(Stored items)
»»
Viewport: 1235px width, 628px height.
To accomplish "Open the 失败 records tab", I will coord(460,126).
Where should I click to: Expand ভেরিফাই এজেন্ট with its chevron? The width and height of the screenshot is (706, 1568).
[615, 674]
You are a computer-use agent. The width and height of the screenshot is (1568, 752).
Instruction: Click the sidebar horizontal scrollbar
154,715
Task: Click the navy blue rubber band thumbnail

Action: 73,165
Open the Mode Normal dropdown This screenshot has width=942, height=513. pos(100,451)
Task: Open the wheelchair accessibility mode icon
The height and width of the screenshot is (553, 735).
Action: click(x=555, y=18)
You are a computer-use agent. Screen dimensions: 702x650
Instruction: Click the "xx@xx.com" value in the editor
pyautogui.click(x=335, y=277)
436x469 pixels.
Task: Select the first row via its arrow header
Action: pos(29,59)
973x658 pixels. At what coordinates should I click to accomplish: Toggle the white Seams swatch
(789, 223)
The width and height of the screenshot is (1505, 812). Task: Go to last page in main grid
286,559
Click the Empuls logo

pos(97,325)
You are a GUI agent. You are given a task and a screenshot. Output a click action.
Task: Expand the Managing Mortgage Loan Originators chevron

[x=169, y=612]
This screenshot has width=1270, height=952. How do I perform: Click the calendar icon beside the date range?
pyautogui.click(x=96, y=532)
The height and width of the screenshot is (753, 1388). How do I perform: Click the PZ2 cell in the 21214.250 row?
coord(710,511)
««
Write only the number of lines in the data where the word "agent" occurs.

3